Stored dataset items
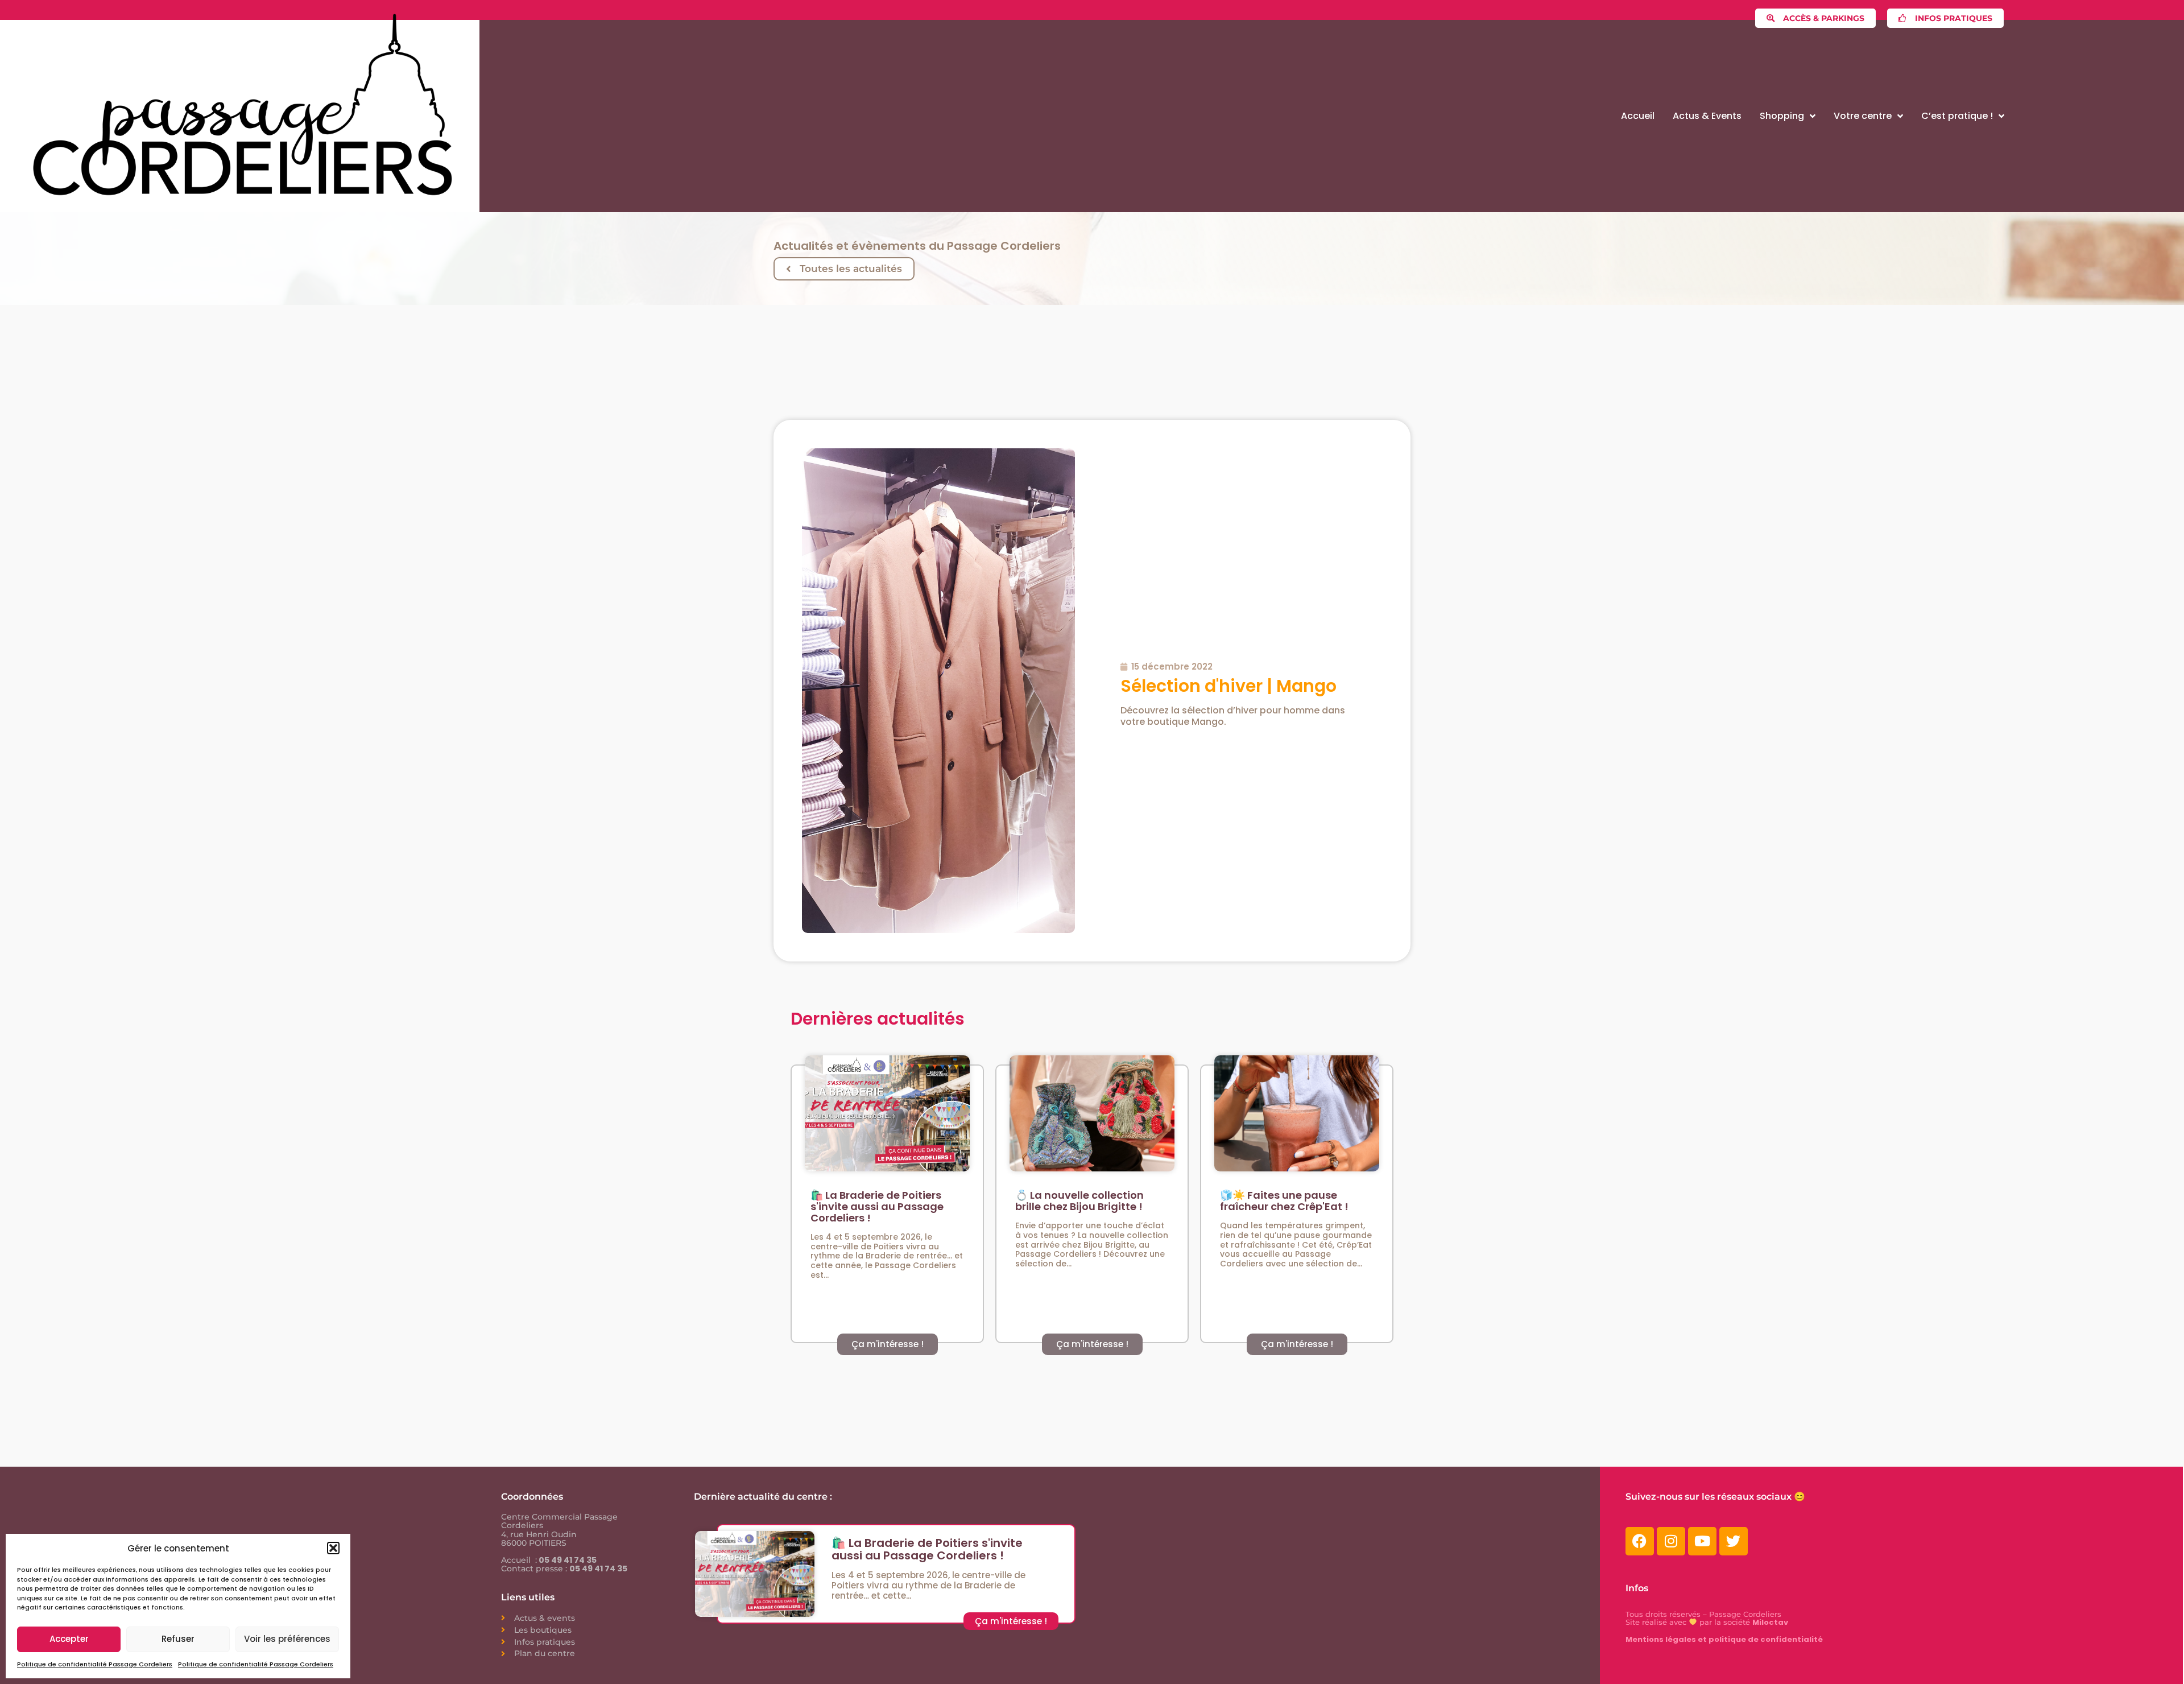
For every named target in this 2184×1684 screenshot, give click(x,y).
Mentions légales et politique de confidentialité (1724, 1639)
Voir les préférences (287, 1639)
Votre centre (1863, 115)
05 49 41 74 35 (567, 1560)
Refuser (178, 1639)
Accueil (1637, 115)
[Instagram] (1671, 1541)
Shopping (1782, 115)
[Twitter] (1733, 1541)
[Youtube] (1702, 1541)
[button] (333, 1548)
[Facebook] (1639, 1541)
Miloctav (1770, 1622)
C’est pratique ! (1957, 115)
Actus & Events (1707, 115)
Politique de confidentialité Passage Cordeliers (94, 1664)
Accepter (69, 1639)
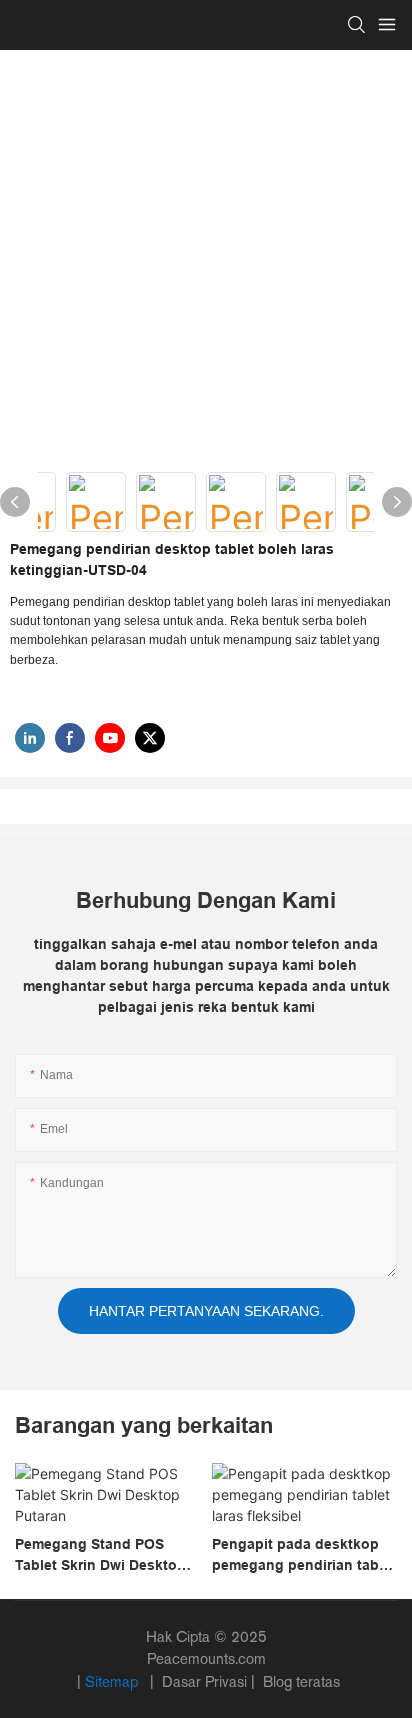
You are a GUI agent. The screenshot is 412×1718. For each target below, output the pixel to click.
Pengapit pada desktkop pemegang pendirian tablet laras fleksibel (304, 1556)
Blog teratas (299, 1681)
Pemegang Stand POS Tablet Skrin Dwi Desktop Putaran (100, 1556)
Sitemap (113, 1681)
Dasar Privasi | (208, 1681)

-- How to complete this task --
Show a copy of each line from the records above in which the string "click" occurs.

-- Exercise result --
For every named target in this 2184×1684 screenshot, give click(x,y).
You are a GUI agent. The screenshot is 412×1718. For each target below, output the pixel to click.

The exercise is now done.